[Listing for locating described items]
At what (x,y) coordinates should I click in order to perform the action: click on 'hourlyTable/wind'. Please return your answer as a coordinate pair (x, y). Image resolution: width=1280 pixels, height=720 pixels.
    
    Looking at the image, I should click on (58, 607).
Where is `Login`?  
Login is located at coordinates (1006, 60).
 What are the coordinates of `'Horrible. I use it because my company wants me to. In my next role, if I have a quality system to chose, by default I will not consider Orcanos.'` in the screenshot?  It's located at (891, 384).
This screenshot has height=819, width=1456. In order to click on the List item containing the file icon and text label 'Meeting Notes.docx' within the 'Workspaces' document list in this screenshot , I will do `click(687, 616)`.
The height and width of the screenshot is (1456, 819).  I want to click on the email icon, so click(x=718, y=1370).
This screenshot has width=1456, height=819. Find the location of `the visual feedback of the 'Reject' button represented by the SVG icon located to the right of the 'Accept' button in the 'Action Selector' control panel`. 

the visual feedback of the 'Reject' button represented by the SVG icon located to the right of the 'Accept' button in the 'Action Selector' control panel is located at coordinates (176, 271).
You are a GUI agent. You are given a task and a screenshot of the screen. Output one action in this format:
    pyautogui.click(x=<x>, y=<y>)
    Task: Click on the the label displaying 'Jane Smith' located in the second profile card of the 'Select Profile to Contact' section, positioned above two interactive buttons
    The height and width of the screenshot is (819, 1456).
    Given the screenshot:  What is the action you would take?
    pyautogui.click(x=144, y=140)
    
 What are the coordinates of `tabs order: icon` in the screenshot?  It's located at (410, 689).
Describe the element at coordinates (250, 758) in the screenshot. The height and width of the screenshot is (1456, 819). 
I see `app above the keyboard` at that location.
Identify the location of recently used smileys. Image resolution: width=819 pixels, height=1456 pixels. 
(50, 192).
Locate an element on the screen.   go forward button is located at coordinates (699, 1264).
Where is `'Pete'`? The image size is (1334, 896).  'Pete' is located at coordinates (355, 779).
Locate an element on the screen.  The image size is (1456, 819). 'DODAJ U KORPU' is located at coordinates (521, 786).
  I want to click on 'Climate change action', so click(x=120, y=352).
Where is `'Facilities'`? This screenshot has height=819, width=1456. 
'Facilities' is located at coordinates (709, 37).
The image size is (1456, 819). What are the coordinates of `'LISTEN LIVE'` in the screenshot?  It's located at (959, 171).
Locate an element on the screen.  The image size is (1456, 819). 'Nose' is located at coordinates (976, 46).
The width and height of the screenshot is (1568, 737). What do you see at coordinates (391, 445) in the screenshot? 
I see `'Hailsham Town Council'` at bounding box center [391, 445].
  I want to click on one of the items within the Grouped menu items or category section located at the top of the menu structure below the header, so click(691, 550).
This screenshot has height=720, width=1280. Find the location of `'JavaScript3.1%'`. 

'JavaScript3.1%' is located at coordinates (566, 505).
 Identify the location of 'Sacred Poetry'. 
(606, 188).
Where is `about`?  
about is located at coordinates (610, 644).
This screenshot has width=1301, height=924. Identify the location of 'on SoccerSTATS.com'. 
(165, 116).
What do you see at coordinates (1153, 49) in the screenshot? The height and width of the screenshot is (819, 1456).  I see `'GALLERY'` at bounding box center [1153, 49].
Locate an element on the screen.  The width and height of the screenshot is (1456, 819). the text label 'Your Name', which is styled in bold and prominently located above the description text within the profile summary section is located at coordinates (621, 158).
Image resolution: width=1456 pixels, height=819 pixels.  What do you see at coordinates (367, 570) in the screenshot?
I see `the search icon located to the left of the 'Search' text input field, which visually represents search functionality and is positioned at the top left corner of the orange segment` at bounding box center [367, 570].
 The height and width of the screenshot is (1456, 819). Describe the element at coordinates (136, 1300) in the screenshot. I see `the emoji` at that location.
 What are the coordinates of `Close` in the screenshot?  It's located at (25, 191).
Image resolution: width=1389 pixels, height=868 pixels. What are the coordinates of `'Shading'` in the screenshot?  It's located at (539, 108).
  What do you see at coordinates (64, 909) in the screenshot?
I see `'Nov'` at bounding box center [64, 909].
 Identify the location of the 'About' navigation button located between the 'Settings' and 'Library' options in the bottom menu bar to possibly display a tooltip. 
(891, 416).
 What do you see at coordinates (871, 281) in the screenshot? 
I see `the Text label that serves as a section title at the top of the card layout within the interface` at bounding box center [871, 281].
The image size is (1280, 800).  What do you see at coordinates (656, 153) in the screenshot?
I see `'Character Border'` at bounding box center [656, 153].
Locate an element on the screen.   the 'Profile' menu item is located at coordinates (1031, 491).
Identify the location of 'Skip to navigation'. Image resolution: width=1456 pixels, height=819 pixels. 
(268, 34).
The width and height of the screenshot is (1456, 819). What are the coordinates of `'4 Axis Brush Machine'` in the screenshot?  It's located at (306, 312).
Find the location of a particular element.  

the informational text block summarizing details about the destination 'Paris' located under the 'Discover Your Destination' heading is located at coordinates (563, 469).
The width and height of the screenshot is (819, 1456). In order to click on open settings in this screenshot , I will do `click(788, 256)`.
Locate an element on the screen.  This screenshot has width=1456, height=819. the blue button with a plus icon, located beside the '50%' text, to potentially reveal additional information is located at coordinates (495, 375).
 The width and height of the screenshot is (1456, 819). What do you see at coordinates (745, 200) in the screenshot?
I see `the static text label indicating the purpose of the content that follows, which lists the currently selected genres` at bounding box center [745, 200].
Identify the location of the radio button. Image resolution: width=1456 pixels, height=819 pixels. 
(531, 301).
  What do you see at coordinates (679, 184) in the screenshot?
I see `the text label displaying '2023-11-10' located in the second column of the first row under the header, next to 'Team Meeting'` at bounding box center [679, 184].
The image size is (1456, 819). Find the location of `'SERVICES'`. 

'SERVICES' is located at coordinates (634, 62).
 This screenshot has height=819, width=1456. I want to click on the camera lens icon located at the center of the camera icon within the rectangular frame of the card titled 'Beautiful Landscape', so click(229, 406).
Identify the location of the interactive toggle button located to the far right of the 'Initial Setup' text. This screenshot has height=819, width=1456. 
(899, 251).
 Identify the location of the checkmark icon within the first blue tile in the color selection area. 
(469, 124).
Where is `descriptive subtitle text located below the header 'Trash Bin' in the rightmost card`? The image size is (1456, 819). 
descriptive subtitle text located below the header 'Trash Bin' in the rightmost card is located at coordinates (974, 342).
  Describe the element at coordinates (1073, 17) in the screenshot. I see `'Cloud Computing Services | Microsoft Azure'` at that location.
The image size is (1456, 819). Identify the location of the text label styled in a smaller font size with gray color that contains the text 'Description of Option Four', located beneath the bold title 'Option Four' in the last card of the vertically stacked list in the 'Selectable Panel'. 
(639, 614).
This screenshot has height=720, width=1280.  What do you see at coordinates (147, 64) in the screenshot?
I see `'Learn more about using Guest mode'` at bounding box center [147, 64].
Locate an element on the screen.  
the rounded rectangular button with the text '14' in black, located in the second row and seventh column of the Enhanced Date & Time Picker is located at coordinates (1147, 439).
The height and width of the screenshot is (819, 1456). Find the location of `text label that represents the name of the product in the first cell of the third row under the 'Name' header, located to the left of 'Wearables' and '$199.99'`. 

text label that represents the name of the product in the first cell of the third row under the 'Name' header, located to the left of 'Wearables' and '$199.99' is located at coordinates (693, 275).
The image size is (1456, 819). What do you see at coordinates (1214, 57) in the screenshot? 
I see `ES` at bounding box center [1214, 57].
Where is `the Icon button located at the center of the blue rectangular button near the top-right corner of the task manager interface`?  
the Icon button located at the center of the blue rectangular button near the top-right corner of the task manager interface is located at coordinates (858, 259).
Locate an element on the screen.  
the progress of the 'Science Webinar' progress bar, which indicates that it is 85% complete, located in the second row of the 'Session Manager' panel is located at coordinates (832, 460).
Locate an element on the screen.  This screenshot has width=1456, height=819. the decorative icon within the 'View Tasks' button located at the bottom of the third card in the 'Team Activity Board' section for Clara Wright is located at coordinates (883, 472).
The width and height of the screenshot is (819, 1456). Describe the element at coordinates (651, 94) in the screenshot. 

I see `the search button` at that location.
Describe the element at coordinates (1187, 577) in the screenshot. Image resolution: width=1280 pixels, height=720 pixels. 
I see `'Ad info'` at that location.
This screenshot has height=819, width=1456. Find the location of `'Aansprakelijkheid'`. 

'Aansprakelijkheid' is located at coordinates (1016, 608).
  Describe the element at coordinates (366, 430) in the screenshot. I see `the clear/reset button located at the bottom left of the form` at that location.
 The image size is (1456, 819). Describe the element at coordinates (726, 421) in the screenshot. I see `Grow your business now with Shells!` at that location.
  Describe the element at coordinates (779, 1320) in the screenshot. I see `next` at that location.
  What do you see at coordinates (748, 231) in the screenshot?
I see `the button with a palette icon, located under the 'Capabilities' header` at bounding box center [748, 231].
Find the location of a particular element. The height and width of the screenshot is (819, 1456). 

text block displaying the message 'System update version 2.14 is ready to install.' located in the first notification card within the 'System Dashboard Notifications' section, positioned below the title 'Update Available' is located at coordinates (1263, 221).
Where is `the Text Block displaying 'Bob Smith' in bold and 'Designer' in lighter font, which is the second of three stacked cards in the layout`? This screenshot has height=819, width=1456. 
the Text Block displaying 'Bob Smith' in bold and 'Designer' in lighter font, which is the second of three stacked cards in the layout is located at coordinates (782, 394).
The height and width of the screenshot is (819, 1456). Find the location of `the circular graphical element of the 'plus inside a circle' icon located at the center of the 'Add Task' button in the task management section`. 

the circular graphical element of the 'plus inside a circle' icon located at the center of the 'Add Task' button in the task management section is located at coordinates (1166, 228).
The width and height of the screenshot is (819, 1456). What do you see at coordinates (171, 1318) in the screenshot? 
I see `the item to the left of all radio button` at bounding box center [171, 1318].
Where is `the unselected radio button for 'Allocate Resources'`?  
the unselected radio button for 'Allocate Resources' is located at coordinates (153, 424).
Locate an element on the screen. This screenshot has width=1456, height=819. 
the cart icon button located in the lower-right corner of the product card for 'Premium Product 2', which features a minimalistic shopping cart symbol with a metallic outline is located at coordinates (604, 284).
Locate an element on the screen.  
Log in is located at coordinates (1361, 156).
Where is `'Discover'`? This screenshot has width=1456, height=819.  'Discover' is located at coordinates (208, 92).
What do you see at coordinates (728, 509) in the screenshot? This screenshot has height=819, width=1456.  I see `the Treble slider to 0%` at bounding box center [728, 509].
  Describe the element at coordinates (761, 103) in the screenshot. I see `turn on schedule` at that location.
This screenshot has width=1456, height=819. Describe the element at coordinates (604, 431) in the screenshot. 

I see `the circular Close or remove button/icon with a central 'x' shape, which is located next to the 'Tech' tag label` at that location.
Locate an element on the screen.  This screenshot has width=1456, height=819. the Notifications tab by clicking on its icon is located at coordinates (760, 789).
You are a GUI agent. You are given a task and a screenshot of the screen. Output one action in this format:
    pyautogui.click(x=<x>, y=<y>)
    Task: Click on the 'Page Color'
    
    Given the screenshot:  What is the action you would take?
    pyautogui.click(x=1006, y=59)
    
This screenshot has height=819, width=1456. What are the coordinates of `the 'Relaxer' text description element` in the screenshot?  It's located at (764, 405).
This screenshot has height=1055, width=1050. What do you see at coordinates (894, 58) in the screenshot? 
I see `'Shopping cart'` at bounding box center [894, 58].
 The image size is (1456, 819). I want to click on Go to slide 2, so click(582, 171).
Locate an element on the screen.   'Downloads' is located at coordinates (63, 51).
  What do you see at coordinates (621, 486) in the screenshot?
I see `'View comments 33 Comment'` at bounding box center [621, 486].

== STATED PROBLEM ==
Copy the lines of the listing above verbatim, starting at the line that contains "Locate an element on the screen. This" and ending after the line that contains "pyautogui.click(x=1006, y=59)".

== FINISHED EXERCISE ==
Locate an element on the screen. This screenshot has width=1456, height=819. 
the cart icon button located in the lower-right corner of the product card for 'Premium Product 2', which features a minimalistic shopping cart symbol with a metallic outline is located at coordinates (604, 284).
Locate an element on the screen.  
Log in is located at coordinates (1361, 156).
Where is `'Discover'`? This screenshot has width=1456, height=819.  'Discover' is located at coordinates (208, 92).
What do you see at coordinates (728, 509) in the screenshot? This screenshot has height=819, width=1456.  I see `the Treble slider to 0%` at bounding box center [728, 509].
  Describe the element at coordinates (761, 103) in the screenshot. I see `turn on schedule` at that location.
This screenshot has width=1456, height=819. Describe the element at coordinates (604, 431) in the screenshot. 

I see `the circular Close or remove button/icon with a central 'x' shape, which is located next to the 'Tech' tag label` at that location.
Locate an element on the screen.  This screenshot has width=1456, height=819. the Notifications tab by clicking on its icon is located at coordinates (760, 789).
You are a GUI agent. You are given a task and a screenshot of the screen. Output one action in this format:
    pyautogui.click(x=<x>, y=<y>)
    Task: Click on the 'Page Color'
    
    Given the screenshot:  What is the action you would take?
    pyautogui.click(x=1006, y=59)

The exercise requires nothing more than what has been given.